I think the analysis is pretty good at pointing out big blunders and offering chances for you to improve by retrying the move. In this position from your last game, your rook is hanging. Your move didn't address that problem.
There are at least a dozen places you could look at the analysis and possibly learn something.
As far as Cheating Detection methods, Chess.com doesn't reveal that. There has been a lot of publicity recently related to it which you could certainly find without any difficulty. If you want to discuss it, you have to join the Cheating Forum club.
General opinions and advice would be nice.
I've had this account for years but I haven't used chess.com in quite a while. However, I have been playing daily, for about an hour a day, on lichess, for a long time. I'm not a strong player - just a beginner. Don't have any use for autistic stuff, but the chess analysis thing here might be of some interest to me if it helps me to become a stronger player. Not if it's just a little man in the corner of the screen saying "well done, good boy" though. I can see how that adds to the fun, but it's also a bit exploitative of autists and the like.

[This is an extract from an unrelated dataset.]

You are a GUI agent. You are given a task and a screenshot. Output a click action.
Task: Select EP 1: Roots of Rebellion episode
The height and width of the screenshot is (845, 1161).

Oh, and another thing. How bad is the cheating problem here? Long story short: lichess seems to have quit dealing with cheats some time ago, and cheats (people using engines) make me furious (which is the real reason I'm a refugee from lichess). The insta-move thing where it's obviously automated is easy for a system to detect, but the regular sort (where the player takes longer pauses after making a mistake to consult an engine, then miraculously turns the game around and never makes a mistake in that game ever again) is a real scourge.